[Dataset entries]
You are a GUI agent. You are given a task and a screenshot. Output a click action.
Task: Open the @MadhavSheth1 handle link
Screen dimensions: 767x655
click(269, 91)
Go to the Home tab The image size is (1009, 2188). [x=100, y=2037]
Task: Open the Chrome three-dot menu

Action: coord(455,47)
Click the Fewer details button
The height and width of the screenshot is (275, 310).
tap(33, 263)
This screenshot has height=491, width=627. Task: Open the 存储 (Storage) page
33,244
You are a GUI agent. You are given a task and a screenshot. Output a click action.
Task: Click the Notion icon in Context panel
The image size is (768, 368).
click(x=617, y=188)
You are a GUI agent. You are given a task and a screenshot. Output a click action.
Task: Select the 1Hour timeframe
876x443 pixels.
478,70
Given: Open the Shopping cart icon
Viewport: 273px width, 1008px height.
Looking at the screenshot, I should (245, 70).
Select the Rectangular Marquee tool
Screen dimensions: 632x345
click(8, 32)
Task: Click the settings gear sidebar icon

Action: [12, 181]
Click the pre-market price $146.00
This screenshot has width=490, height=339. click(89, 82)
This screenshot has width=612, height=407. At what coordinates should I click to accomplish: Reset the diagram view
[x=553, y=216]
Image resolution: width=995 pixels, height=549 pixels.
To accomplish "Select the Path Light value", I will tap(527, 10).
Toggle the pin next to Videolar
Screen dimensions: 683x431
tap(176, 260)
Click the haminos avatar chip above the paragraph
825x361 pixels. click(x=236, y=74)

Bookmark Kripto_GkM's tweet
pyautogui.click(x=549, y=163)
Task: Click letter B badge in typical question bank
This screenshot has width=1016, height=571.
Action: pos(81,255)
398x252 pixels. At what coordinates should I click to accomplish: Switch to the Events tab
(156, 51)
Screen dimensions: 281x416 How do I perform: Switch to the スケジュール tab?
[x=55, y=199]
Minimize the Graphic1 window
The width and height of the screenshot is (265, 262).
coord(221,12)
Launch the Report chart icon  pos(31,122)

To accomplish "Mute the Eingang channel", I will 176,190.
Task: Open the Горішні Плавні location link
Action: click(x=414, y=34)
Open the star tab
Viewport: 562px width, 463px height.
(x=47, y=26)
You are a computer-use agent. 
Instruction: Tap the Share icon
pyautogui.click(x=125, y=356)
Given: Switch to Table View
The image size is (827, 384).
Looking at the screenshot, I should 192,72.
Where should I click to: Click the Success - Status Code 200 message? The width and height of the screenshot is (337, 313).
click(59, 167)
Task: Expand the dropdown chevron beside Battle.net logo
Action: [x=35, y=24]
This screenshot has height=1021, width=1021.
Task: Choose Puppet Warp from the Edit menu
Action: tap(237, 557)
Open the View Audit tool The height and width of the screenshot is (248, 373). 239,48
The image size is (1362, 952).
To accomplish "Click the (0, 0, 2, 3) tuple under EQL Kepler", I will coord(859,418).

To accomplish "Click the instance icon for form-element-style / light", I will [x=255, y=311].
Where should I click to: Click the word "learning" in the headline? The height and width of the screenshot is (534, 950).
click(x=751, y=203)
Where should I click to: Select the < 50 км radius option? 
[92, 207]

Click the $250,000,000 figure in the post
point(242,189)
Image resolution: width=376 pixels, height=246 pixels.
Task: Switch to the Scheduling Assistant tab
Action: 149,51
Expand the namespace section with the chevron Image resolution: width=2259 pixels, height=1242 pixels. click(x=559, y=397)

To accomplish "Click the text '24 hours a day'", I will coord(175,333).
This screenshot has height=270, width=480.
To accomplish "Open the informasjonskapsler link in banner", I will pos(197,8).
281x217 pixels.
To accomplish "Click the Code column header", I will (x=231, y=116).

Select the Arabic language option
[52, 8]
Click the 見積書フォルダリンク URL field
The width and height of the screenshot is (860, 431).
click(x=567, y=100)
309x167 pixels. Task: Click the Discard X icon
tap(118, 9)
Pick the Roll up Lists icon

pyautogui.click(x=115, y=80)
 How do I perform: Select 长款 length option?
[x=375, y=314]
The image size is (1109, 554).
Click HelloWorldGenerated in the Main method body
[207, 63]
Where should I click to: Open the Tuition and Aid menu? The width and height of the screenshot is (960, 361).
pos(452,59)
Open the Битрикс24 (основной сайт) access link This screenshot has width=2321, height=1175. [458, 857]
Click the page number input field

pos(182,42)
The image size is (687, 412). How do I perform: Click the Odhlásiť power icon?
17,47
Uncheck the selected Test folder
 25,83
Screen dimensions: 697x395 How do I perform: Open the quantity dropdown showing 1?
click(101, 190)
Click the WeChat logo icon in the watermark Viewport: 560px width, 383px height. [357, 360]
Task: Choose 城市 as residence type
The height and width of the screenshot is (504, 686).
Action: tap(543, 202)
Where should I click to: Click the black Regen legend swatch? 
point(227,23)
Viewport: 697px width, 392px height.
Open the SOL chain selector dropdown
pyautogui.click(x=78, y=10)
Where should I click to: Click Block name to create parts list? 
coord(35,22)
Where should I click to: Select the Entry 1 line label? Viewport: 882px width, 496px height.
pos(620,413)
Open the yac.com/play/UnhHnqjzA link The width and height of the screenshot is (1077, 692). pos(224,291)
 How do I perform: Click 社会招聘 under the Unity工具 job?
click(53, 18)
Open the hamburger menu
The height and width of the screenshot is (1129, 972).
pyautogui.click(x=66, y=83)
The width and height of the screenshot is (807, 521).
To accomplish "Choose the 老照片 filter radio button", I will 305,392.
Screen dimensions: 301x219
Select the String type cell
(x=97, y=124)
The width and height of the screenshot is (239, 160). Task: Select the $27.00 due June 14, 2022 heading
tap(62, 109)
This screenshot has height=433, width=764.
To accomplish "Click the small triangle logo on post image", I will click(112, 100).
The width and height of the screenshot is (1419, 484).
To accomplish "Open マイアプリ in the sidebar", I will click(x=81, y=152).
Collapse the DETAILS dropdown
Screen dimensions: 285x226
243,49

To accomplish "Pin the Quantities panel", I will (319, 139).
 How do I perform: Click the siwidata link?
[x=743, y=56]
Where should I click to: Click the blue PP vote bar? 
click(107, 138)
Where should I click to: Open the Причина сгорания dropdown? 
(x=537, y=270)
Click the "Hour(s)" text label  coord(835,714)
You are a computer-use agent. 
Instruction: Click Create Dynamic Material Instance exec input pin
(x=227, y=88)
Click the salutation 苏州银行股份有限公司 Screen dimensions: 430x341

• [Task]:
In the data above, find the line that contains "Launch the Report", then reproduce exactly every line from the first line through that line.

• [Written answer]:
You are a GUI agent. You are given a task and a screenshot. Output a click action.
Task: Open the @MadhavSheth1 handle link
Screen dimensions: 767x655
click(269, 91)
Go to the Home tab The image size is (1009, 2188). [x=100, y=2037]
Task: Open the Chrome three-dot menu

Action: coord(455,47)
Click the Fewer details button
The height and width of the screenshot is (275, 310).
tap(33, 263)
This screenshot has height=491, width=627. Task: Open the 存储 (Storage) page
33,244
You are a GUI agent. You are given a task and a screenshot. Output a click action.
Task: Click the Notion icon in Context panel
The image size is (768, 368).
click(x=617, y=188)
You are a GUI agent. You are given a task and a screenshot. Output a click action.
Task: Select the 1Hour timeframe
876x443 pixels.
478,70
Given: Open the Shopping cart icon
Viewport: 273px width, 1008px height.
Looking at the screenshot, I should (245, 70).
Select the Rectangular Marquee tool
Screen dimensions: 632x345
click(8, 32)
Task: Click the settings gear sidebar icon

Action: [12, 181]
Click the pre-market price $146.00
This screenshot has width=490, height=339. click(89, 82)
This screenshot has width=612, height=407. At what coordinates should I click to accomplish: Reset the diagram view
[x=553, y=216]
Image resolution: width=995 pixels, height=549 pixels.
To accomplish "Select the Path Light value", I will tap(527, 10).
Toggle the pin next to Videolar
Screen dimensions: 683x431
tap(176, 260)
Click the haminos avatar chip above the paragraph
825x361 pixels. click(x=236, y=74)

Bookmark Kripto_GkM's tweet
pyautogui.click(x=549, y=163)
Task: Click letter B badge in typical question bank
This screenshot has width=1016, height=571.
Action: pos(81,255)
398x252 pixels. At what coordinates should I click to accomplish: Switch to the Events tab
(156, 51)
Screen dimensions: 281x416 How do I perform: Switch to the スケジュール tab?
[x=55, y=199]
Minimize the Graphic1 window
The width and height of the screenshot is (265, 262).
coord(221,12)
Launch the Report chart icon  pos(31,122)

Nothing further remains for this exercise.